Meeting those unmet needs is your next step to living your best-fulfilled life for now. Your values may change over time, and we’ll save that for later.
Another client did this core values exercise, and it highlighted that she valued freedom. On scoring the core value, it was 4/10.
It was a massively unmet need.
On further questioning, she described how she had always lived the life of an artist and loved thinking of herself as a free spirit.
Now she was happily married with a husband and beautiful son she loved above all else. And yet, she was feeling restricted and caged by the routine and responsibilities of family life.
Is there any hope of turning that unmet need into a fulfilled core value? Yes!
After working with my client further, she was able to see that the core value in question was actually flexibility rather than freedom. She realized she could choose a career in which she could live and work anywhere in the world, on her own schedule, and take her family with her.
Using this important knowledge, my client revamped her vision and goals to reflect her need for flexibility in her life and career.
Just as my client needed to make sure her career and life visions were in line with her core value of flexibility, so you need to review the visions you have set for your life.
If you don’t already have one, create one. If you believe that visions are fru-fru, think again.
Read my article, 8 Reasons Why You Need to Create a Vision NOW, to learn the science and logic behind creating a vision to enhance your success.
In part 3 of our Big Picture series, I walk you through how to create a blockbuster vision for your life.
Now that you have created your visions, do they fit with your core values?
If not, your unconscious mind will do its best to block the achievement of your goals.
Or maybe, you’ll muscle through and win your prize — only to find out the victory is empty.
Use your Five to Thrive values as your framework to build your vision around and set yourself up for success.
Keep this Core Values exercise handy and redo it at least once a year before you set your new visions and goals.
What you valued years ago has likely changed.
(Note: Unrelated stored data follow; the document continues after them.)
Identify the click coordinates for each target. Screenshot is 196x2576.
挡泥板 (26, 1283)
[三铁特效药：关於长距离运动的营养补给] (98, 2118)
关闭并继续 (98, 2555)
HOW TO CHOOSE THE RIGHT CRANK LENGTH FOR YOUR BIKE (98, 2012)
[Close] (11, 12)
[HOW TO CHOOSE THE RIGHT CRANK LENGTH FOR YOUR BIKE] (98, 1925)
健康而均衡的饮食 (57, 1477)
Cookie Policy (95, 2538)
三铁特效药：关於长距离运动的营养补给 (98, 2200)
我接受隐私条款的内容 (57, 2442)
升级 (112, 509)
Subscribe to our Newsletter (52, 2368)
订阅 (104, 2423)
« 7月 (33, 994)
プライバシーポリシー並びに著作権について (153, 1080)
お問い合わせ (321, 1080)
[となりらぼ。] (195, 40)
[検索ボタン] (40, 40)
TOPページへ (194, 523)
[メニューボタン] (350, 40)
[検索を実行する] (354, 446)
You’re constantly evolving without even realizing it, especially as you move into different phases of life, career, relationships, and parenting.
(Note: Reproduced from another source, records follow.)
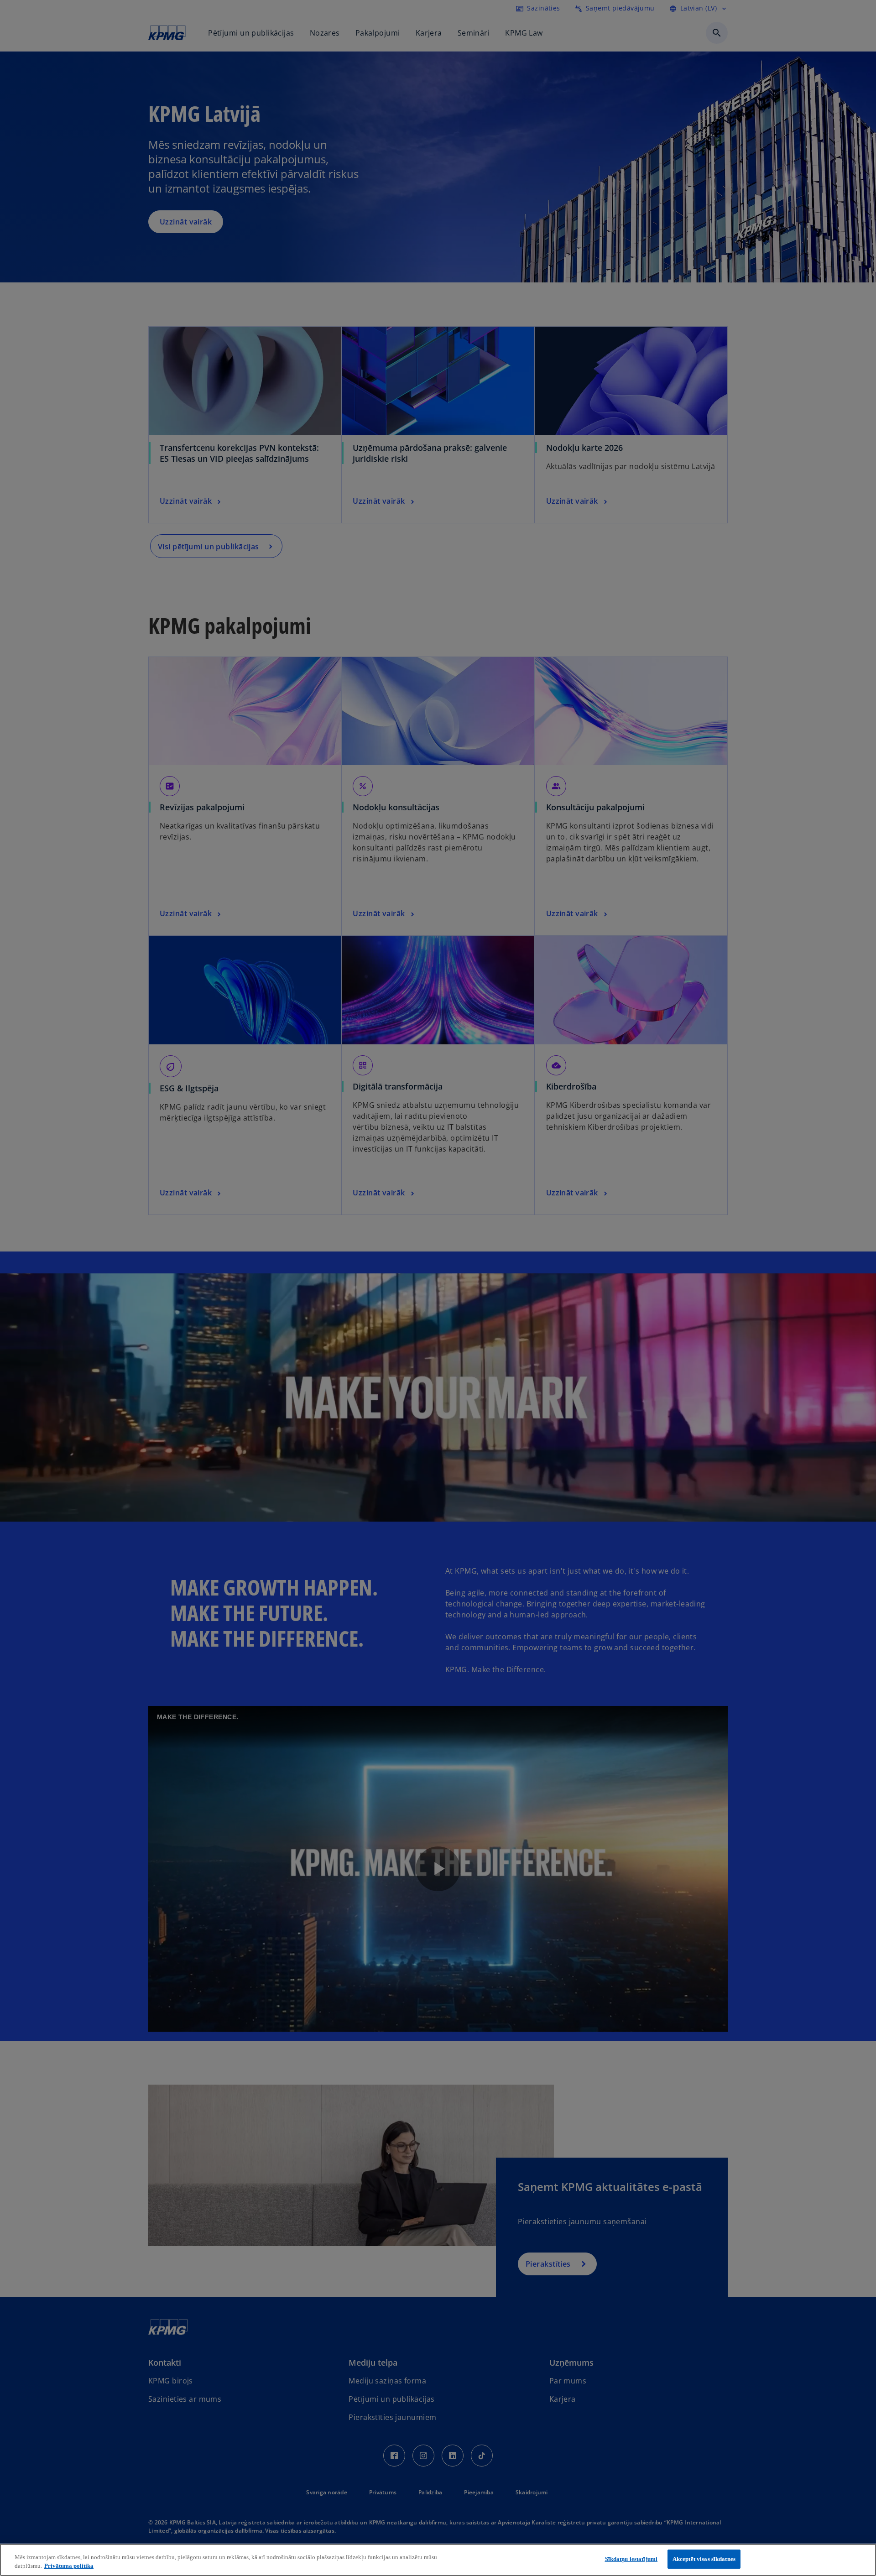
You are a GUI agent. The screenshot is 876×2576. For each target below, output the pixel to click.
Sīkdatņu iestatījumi (631, 2558)
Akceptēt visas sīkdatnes (704, 2558)
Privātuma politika (69, 2566)
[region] (438, 2560)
You want to make sure the juice is worth the squeeze. In other words, are the results worth the effort and sacrifices you will make along the way?
For instance, another client had wanted to be a successful musician since he was in high school, performing with his band. Fulfilling his dream life as a musical artist was a huge unmet need that festered as he instead fell into a different career for the money, got married and had children.
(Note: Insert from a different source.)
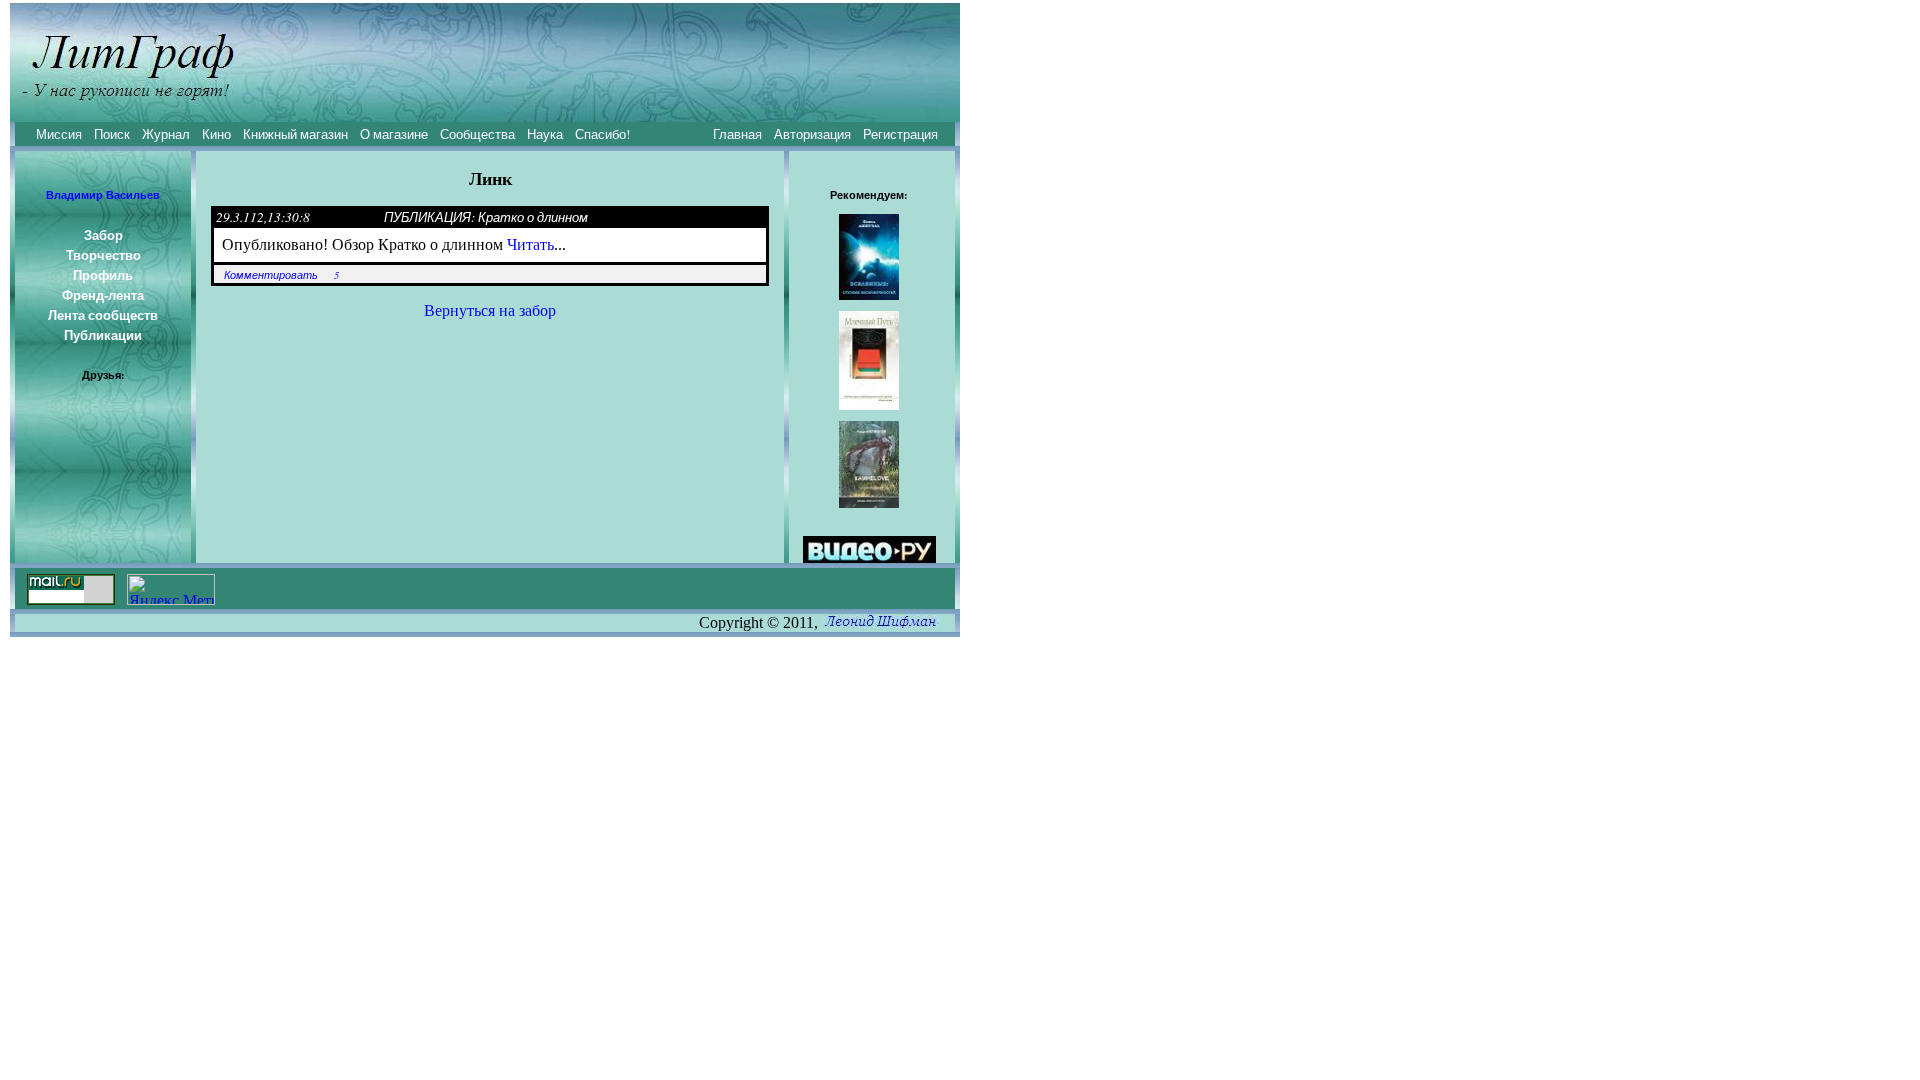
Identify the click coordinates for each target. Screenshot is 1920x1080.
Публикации (103, 335)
The client used this Core Values exercise to give him greater clarity on what he really wanted. What he found surprised him.
He realized that his love for his family and his need to be there for them topped his core values list — and was in direct contradiction to the dream of being a traveling musician.
For him, the juice (his career as a musician) wasn’t worth the squeeze (possibly hurting his family life) because his core values had changed over the years.
With this new-found clarity around his core values, he was able to transform his dream of fronting a successful band into being a music producer for other up and coming bands, all while still maintaining the family life he valued so highly.
Now, that juice was worth the squeeze!
Therefore, look at this list with fresh eyes and perspective each time you set new visions and goals. Be curious and open to the shifts you experience!
And know that you will be far more successful and fulfilled when your goals are in line with your core values.